Was die Männer nun machen ist einfach: Sie geben dem Affen Salz zum essen, und zwar in reichlichen Mengen. Wenn der Affen nach einer gewissen Zeit freigelassen wird, müssen sie ihm nur noch folgen, denn er wird schnur-stracks zu der nächsten Wasserstelle rennen, um seinen Heissdurst zu stillen.

Bild: Mahira Ates

So hat also der Mensch gelernt, dass wo Affen leben es auch Wasser-Vorkommen haben muss. Und er hat gelernt, den Affen auf einfachste und dennoch höchst effektiver Weise auszutricksen.

Und auf diese selbe Art und Weise dachten die Wahnärzte mich gefangen zu haben. Der Leckerbissen sollte die Junge Dame sein. Der Salz wären dann die Drogen gewesen. Und das Wasser die vorsätzlich falsche Diagnose, die sie nun zu offizialisieren können glaubten. Oder so...


Also habe ich sie zu ihrem Wasser geführt. Und sie haben gedacht, vor einem riesigen, unterirdischen Wasser-Resevoir zu stehen.

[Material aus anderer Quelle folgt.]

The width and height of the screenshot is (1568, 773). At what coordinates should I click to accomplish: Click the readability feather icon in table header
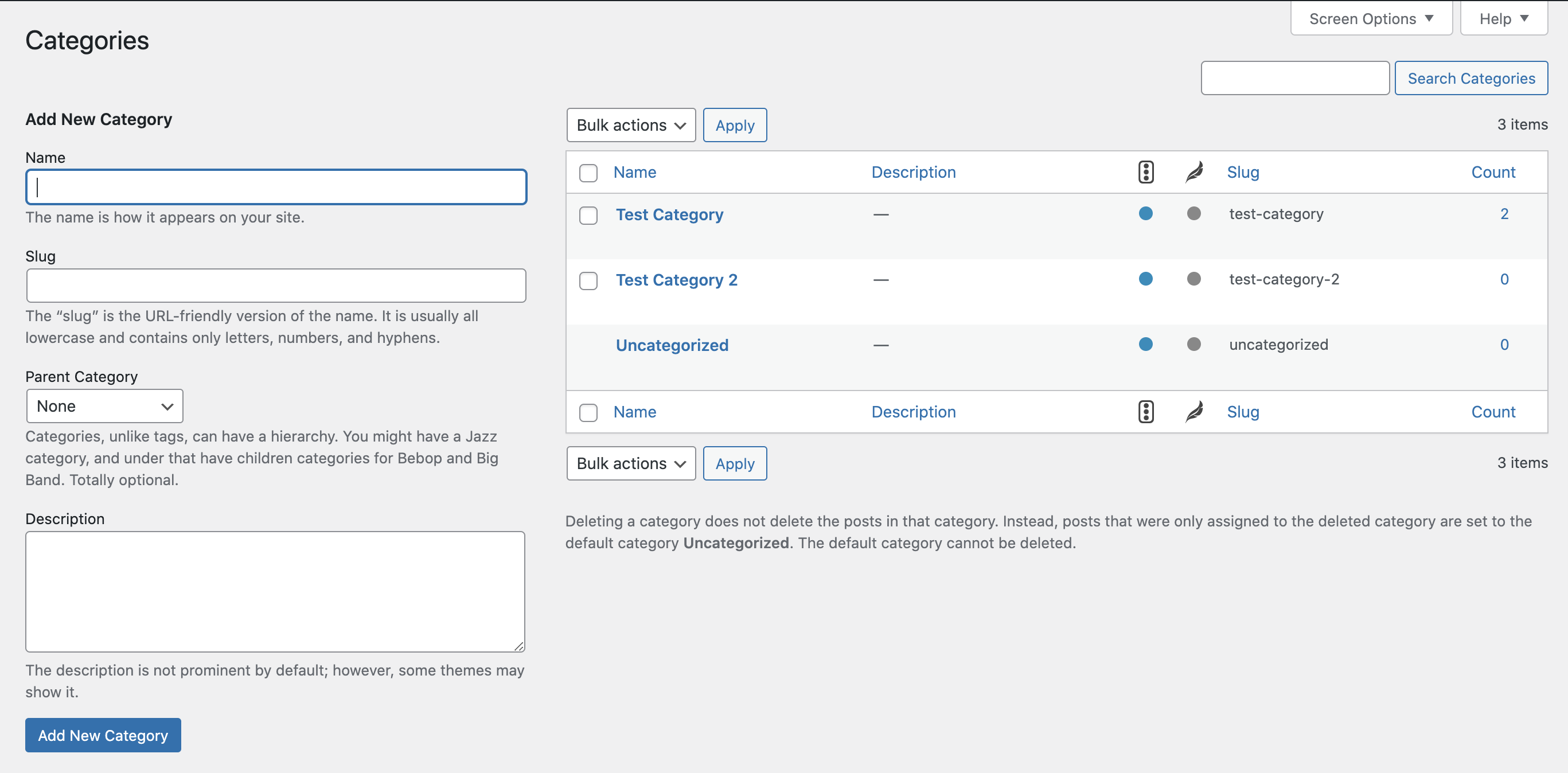pyautogui.click(x=1193, y=172)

Sie haben gedacht, alles sei wie am Schnürchen geloffen. Sie dachten schon zu haben, was sie wollten. Doch dann merkten sie plötzlich, es war gar kein Wasser... Dieser Affe, der war speziell: Auch er hatte nämlich einen Trick auf Lager, denn er führte die Wahnärzte nicht zu einem Wasser-Reservoir, nein... Es war ein Spiegel!

Bild: Mahira Ates



Denn die Ärzte hatten vergessen, dass die Natur ein kleines Wenig intelligenter sein kann, wenn es um Leben und Tod geht. Und hier ging es um Leben und Tod zweier Seelen. Oder um Leben und nicht Leben zweier Seelen. Um das Wohlergehen zweier Seelen.